Source passage:
As we have discussed in detail elsewhere [Haque (1985), Chapter 6], mudaraba (profit-sharing) was a pre-Islamic institution, suitable for distant trade journeys at a time when modern institutions of joint-stock company, banks, stock-exchanges had not yet come into being. This pre-Islamic concept is being reinterpreted, projected, and transposed by the 'Islamic' economists to a modern mixed economy as a sacred religious institution to justify the maximisation of profits under semi-feudalism. In this partnership of profit-loss sharing, as interpreted by the Islamic economists, the businessmen who borrow from (depositors/bankers) do not bear any loss, they lose only their value of time. This means that by exposing ordinary depositors to risk and Chance, this scheme tends to benefit only the rich businessmen and not the common people.

The recent judgement of the Federal Shariat Court on riba as interest and usury only, belongs to the category of 'Islamic' economists. The Judgement is one-sided and based on incomplete and fragmentary evidence. (18) The Judgement does not take into cognisance the modern developments in the theories and practices of capital, production processes and other factors of production. Nor does it examine the nature of evidence other than that of a particular religio-political party.

Element lookup items:
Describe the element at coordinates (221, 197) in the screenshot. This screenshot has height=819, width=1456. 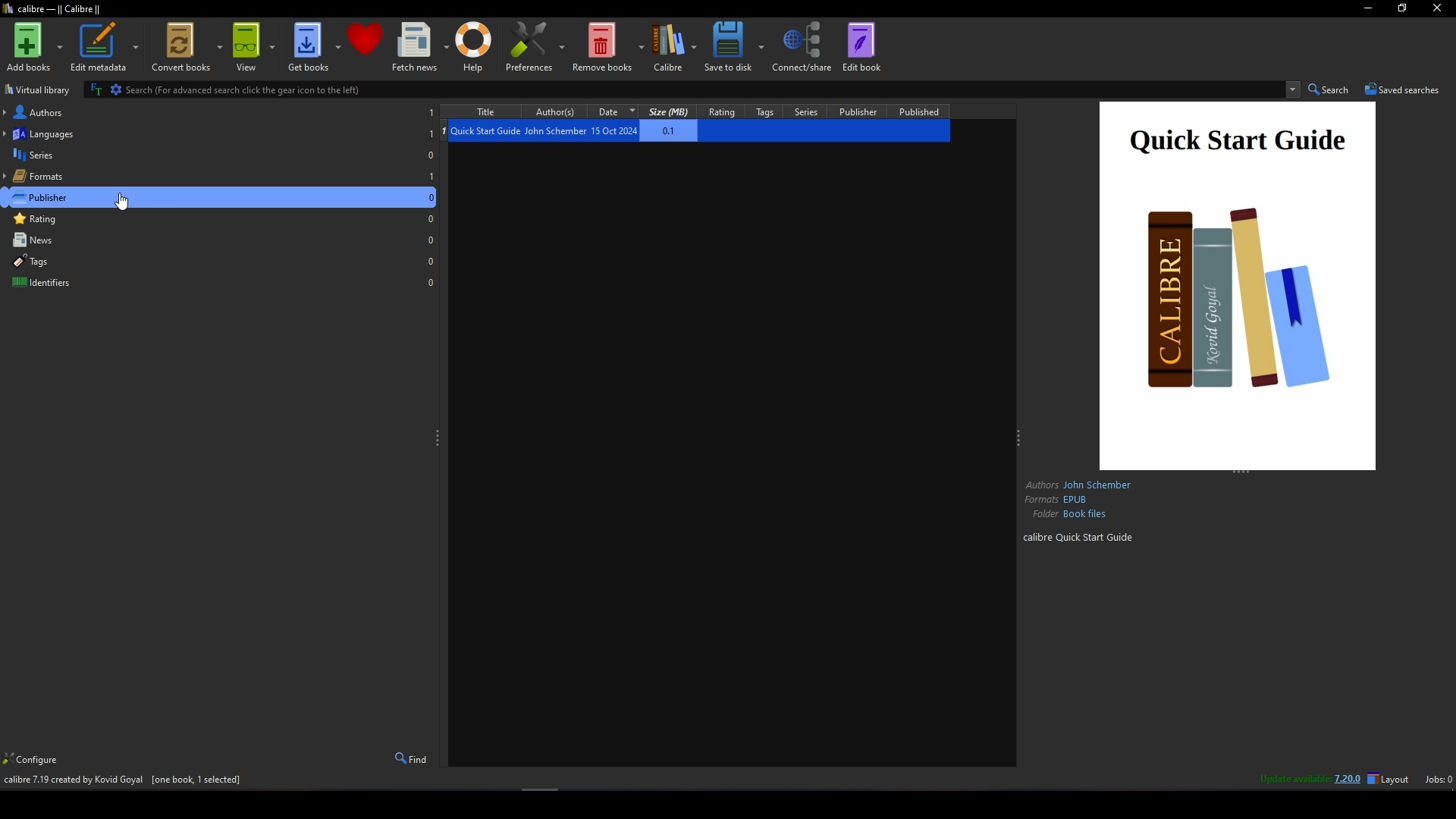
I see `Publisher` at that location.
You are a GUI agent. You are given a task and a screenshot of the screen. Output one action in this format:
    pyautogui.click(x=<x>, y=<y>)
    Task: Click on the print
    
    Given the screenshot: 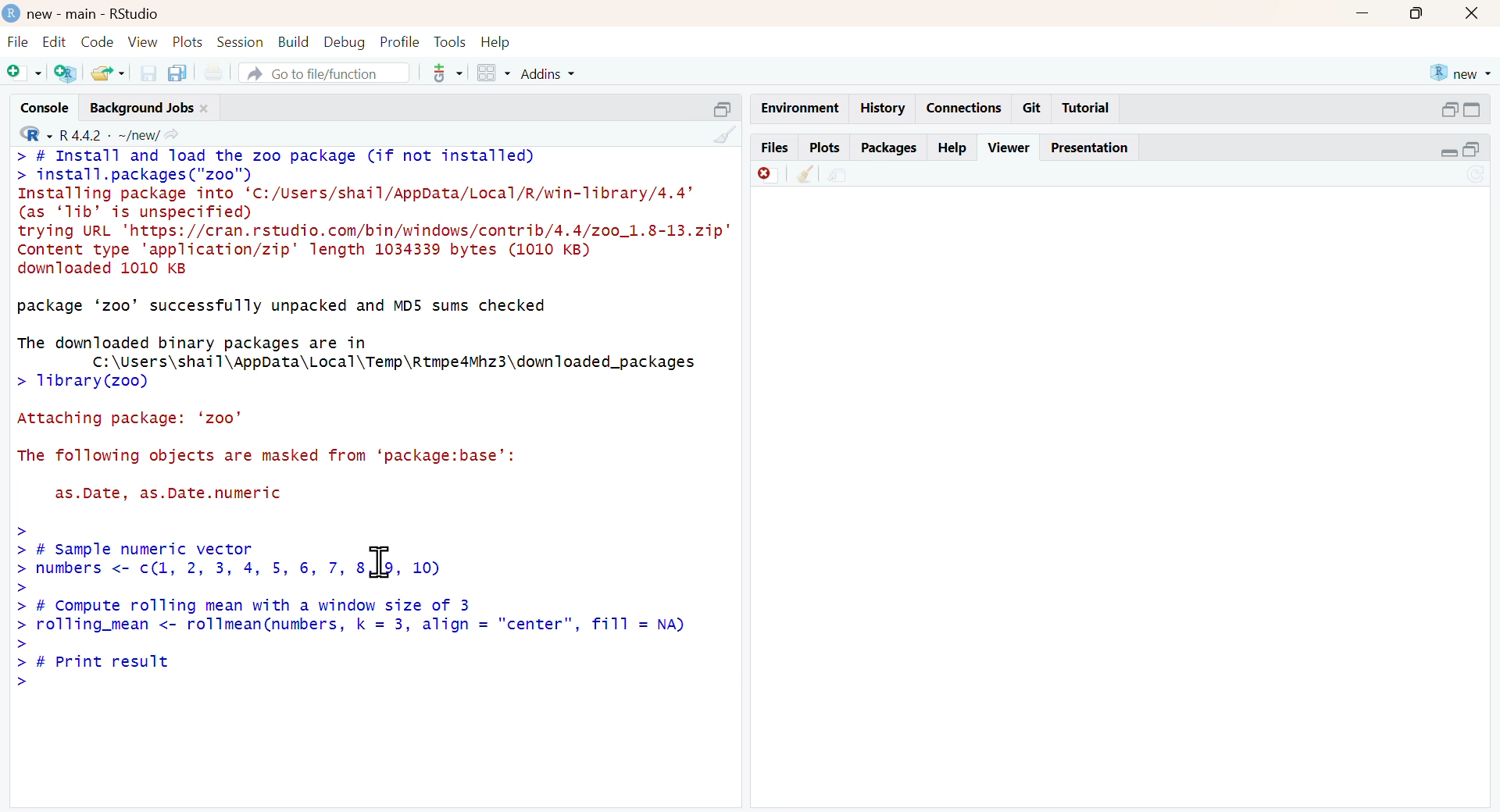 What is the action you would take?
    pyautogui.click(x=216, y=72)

Exercise instructions:
A. Summarize the passage on mudaraba and riba in two sentences.
B. Write the next paragraph of the passage on mudaraba and riba, picking up after its final sentence.
The items play no part in this work.

Answers for the tasks:
A. The passage holds that mudaraba, a pre-Islamic profit-sharing arrangement suited to distant trade, is being recast by 'Islamic' economists as a sacred institution for a modern mixed economy, in a scheme where borrowing businessmen bear no loss while ordinary depositors carry the risk, so that it benefits the rich rather than common people. It also faults the Federal Shariat Court's judgment treating riba as interest and usury only as one-sided, built on incomplete evidence, inattentive to modern developments in capital and production, and limited to the evidence of one religio-political party.

B.
7. CONCLUSION

Various interpretations of riba, medieval or modern, are essentially related not only to the nature and character of the actual social and economic systems and structures of the times, but are also dependent on the ways and methods of interpreting Islamic religion in different social contexts. The interpretation of riba by Muslim Jurists and Traditionists in the early medieval times as unearned income in the two general forms of riba al-nasia and riba al-fadl was an attempt to understand the problem of riba in the social and economic context of the tribal society of the Hijaz in the early decades of the 7th century when Islam originated and developed as a revolutionary reform movement against a community of oppressors who had enslaved the poor and weak slaves, serfs, artisans, widows and orphans in an explorative regime of unequal exchanges comprehending all areas of economic activity: trade, commerce and agriculture.

The Jurists' theory of riba in the two broad forms was intended to abolish exploitation and oppression of the weak groups and classes by rich usurer-merchants, feudal lords and slave-owners. This interpretation related to a pre-capitalist barter economy when money-economy, industrial capital (machinery, tools, workshops, inventories etc.) and wage-labour had not come into being. Capital existed in the two forms of usury and merchant capital: gold and silver (money), cattle, slaves etc.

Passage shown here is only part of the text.